The management of CP typically involves a combination of surgical and hormonal therapies aimed at reducing recurrence. VATS is the preferred surgical approach, allowing for the repair of diaphragmatic defects, pleurectomy, pleurodesis, and the excision of ectopic endometrial lesions [ 4 , 8 ]. Studies have reported VATS success rates ranging from 81.2% to 100%, with some cases demonstrating recurrence rates as low as 0% over follow-up periods of up to 36 months [ 9 ].

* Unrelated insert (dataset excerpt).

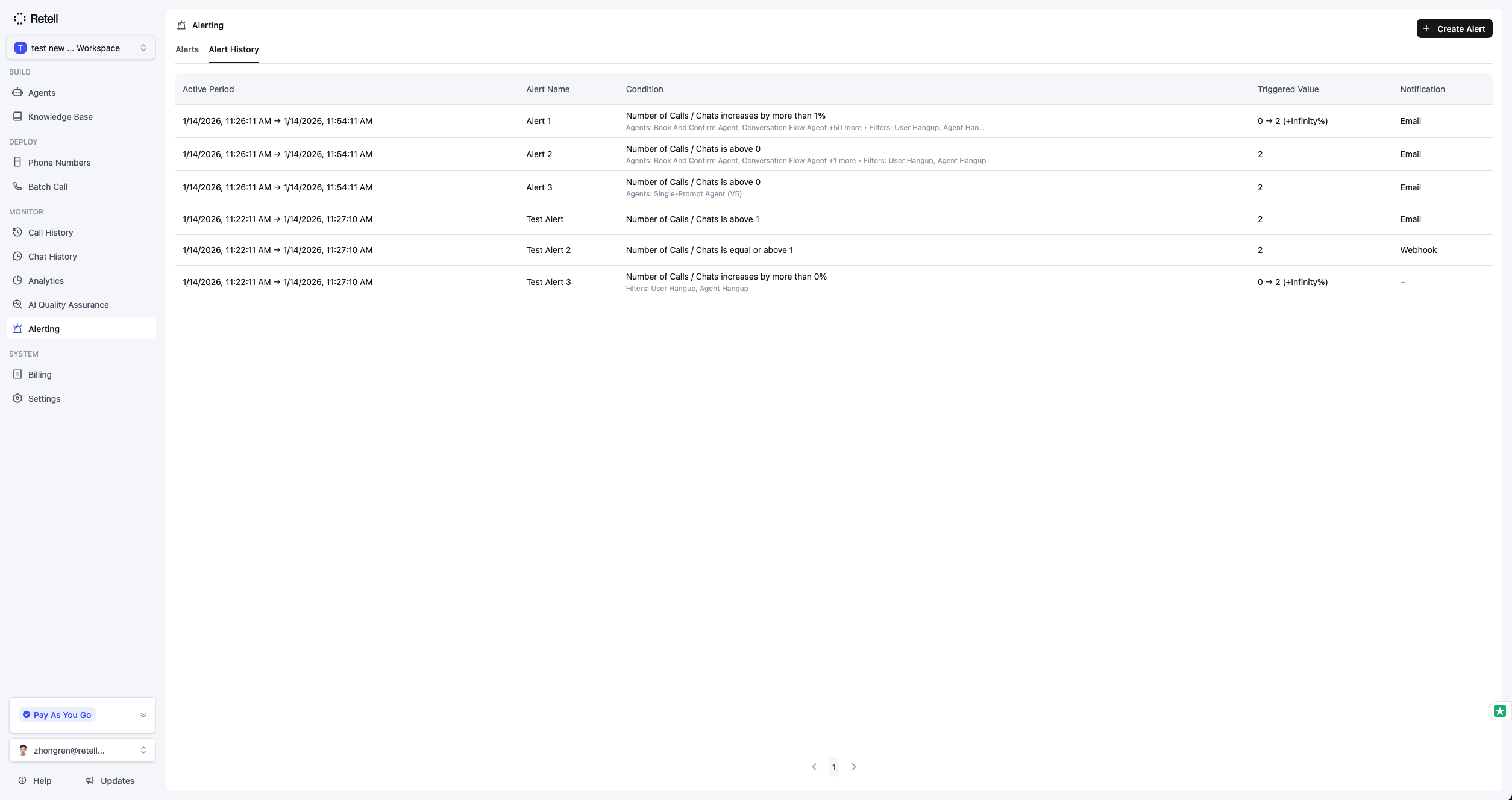This screenshot has width=1512, height=800.
Task: Select page 1 in pagination
Action: coord(833,767)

Adjunctive hormonal therapy, including GnRH analogs, progestins, and estrogen-progestin combinations, is commonly used to reduce the risk of recurrence in CP. These therapies are typically administered continuously or for 3 to 18 months. Few studies have shown that combining minimally invasive surgical techniques with hormonal treatment leads to lower recurrence rates compared to surgery alone [ 8 , 10 ]. This highlights the importance of addressing both the structural abnormalities through VATS and the hormonal factors contributing to disease progression, making this dual approach an effective strategy for managing CP and thoracic endometriosis.
Conclusions
CP, the most prevalent form of TES, is often underdiagnosed despite its cyclical recurrence linked to menstruation. Clinical awareness is crucial, especially for women of reproductive age with cyclic spontaneous pneumothorax and recurrent pleuritic chest pain. While histological confirmation is ideal, negative pathology does not exclude the diagnosis, as clinical history and intraoperative findings frequently provide stronger diagnostic clues. Accurate diagnosis requires thorough evaluation through imaging studies and VATS, which facilitates both diagnosis and targeted treatment. A multidisciplinary approach, combining surgical intervention and hormonal therapy, is essential to prevent recurrence and improve outcomes. Enhanced clinician awareness and further research into the pathophysiology of CP will aid in early diagnosis and better therapeutic strategies, ultimately improving patient quality of life.